Moving to tests run by zuul + jenkins would probably be possible, but also annoying at the current moment. The Continuous-Integration-Infrastructure (Zuul upgrade) project is working towards changing a lot of things in that CI pipeline so the work would likely turn out to need an initial implementation and then a follow up project to move from Jenkins Job Builder described tests to the ansible replacement.

Yet another option might be figuring out how to mirror the pywikibot code to gitlab.wikimedia.org and then using the self-service CI pipelines there to run your tests. We currently have both locally hosted and externally hosted gitlab-runners. We do not however have windows or macOS runners which are things I see at least a few of the pywikibot GitHub Actions using.

Blocking IP cannot be a long-term solution and you also have to ask yourself what to to if other sites than beta are affected.
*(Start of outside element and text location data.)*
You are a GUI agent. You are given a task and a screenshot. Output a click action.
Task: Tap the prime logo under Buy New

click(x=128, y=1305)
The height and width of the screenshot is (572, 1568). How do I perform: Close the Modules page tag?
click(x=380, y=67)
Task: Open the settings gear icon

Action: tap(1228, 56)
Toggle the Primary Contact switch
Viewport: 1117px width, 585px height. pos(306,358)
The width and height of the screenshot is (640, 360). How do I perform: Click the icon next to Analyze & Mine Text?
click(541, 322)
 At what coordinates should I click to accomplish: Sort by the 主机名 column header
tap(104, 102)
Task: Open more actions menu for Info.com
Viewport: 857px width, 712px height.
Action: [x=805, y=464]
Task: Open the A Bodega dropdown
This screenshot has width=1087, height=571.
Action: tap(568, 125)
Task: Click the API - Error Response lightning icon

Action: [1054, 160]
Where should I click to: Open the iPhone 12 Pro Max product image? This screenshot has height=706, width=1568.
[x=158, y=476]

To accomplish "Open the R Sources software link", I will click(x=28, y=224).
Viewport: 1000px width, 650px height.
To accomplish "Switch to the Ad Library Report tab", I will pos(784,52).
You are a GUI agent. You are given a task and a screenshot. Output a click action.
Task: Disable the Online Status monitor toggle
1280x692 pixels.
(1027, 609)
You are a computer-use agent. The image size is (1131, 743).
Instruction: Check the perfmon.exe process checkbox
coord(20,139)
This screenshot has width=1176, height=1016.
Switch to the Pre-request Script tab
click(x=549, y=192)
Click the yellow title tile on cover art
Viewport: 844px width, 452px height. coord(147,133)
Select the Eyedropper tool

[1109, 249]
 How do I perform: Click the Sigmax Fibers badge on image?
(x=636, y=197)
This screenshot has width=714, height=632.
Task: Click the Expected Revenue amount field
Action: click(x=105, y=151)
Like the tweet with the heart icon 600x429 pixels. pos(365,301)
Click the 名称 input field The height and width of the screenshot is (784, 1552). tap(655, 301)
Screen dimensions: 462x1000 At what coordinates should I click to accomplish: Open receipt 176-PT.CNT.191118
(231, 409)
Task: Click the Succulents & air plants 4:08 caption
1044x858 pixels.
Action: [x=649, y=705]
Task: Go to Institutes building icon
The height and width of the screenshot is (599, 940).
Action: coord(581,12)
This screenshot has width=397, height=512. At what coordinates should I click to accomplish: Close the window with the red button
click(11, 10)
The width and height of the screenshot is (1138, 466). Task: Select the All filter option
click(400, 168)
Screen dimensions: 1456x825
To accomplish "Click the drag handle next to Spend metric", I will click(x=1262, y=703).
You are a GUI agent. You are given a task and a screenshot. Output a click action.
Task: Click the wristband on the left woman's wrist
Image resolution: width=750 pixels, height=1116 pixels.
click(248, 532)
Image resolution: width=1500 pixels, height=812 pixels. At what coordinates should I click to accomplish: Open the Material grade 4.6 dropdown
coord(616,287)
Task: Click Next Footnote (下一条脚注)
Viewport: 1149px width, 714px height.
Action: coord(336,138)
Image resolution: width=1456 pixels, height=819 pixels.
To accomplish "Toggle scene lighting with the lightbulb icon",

So there should be any bypass mechanism for trusted CI traffic through headers or tokens or maxlagish throttling. But you know that better than I do.

IP blocking is likely here to stay. We are fundamentally having the same problem as production wikis trying to block LTA type vandals. The compounding issue here is that it not just edit traffic that is causing us problems, but read traffic as well. The production wikis are having the same core problem with aggressive scraper bots (https://diff.wikimedia.org/2025/04/01/how-crawlers-impact-the-operations-of-the-wikimedia-projects/), but they are taken care of by more people and are also getting a focus project to work on adding more automated traffic management. Unfortunately I have doubts that much of that work will be applicable to the beta cluster wikis due to staffing and technology constraints.

Let's take the conversations about what we might be able to do to T399485: Find a way for pywikibot GitHub Actions to avoid IP range blocks of Microsoft Azure hosted runners. I think that task will be easier for everyone to keep track of over time.